Memorioso como pocos, Carlos recuerda su primer viaje, un “corto” recorrido que lo llevó hasta Luján. No fue en cualquier momento, sino inmediatamente después de conseguir su licencia de conducir. Tal como se acuerda, fue en 1962: “Apenas cumplí 18 años, saqué el permiso provisorio para manejar y al día siguiente me fui a Lujan, me hervía el ‘quetejedi’ por salir con la moto, no podía esperar”.

Por aquella época, era un joven soltero y hacía sus viajes en compañía de sus amigos, así como también se iba solo por las rutas argentinas. “A mi mamá no le gustaba, pero yo le decía que no se ponga mal porque iba despacio”, rememora Carlos. Solía acampar, se bañaba en los ríos y utilizaba el espejo retrovisor de la moto para afeitarse.

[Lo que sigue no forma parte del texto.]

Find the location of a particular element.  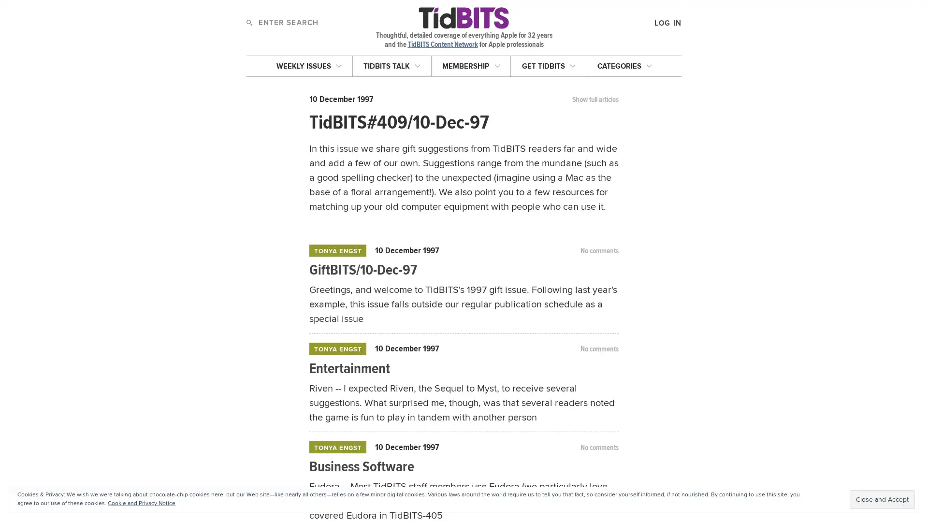

WEEKLY ISSUES is located at coordinates (308, 65).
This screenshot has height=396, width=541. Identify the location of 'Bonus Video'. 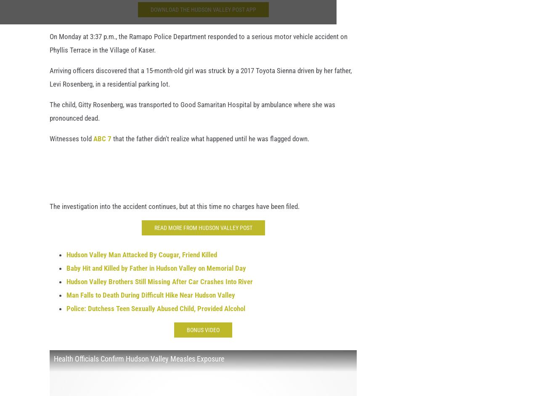
(186, 334).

Esos tiempos quedaron en el pasado, ya que ahora prefiere estar más cómodo y quedarse con hoteles.

Carlos asegura: “tuve giras de 4 mil y 7 mil kilómetros”. Incluso después de casarse continuó con sus salidas, y por supuesto iba acompañado por su esposa. De tantos viajes se volvió todo un mecánico, ya que el mismo se encargaba de arreglar los desperfectos que tenía con sus motocicletas.

Luego de enviudar, el taxista jubilado, siguió con sus travesías, a Córdoba, a Mendoza, y a diferentes ciudades de Buenos Aires, siendo más frecuentes Azul y Luján. Le contagió su pasión por las dos ruedas a su hija Silvina, con quien comparte aventuras, además de sumar a su yerno Nicolás, que también es un amante de los viajes en dos ruedas.

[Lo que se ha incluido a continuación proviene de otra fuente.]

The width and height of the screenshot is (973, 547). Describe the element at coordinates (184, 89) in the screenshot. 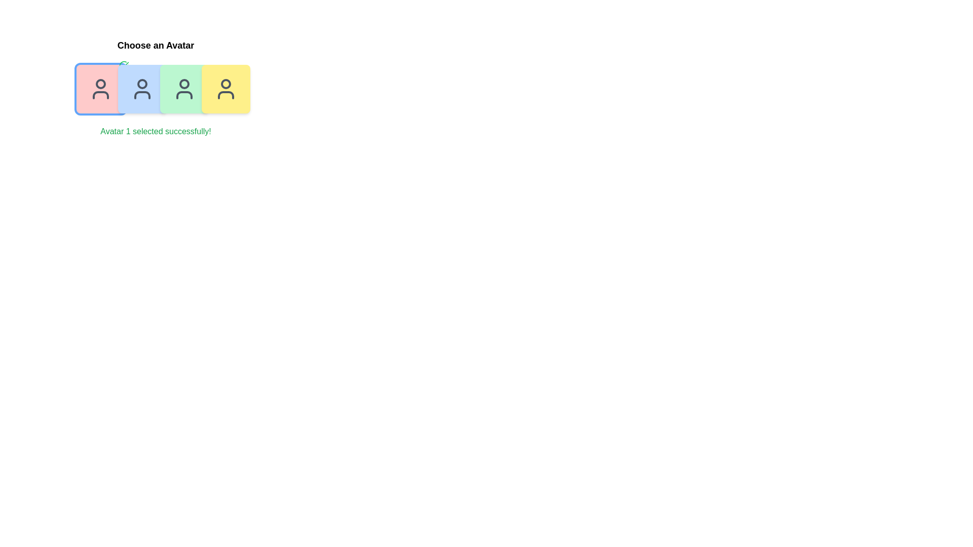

Nada paró a Carlos, que incluso tuvo un grave accidente hace solamente dos meses. Tuvo una triple fractura de fémur, tibia, y peroné, en la pierna izquierda. Esto resultó en un mes de internación en el Hospital Belgrano, quince días de espera para una prótesis, y una operación, que se vio postergada por una anemia que sufría. Por el momento está haciendo la rehabilitación, y debe permanecer en silla de ruedas. Pero esto no lo frena, el tiempo lo aprovecha para planificar un viaje a Mendoza, ya que según asegura “el camino es hermoso”.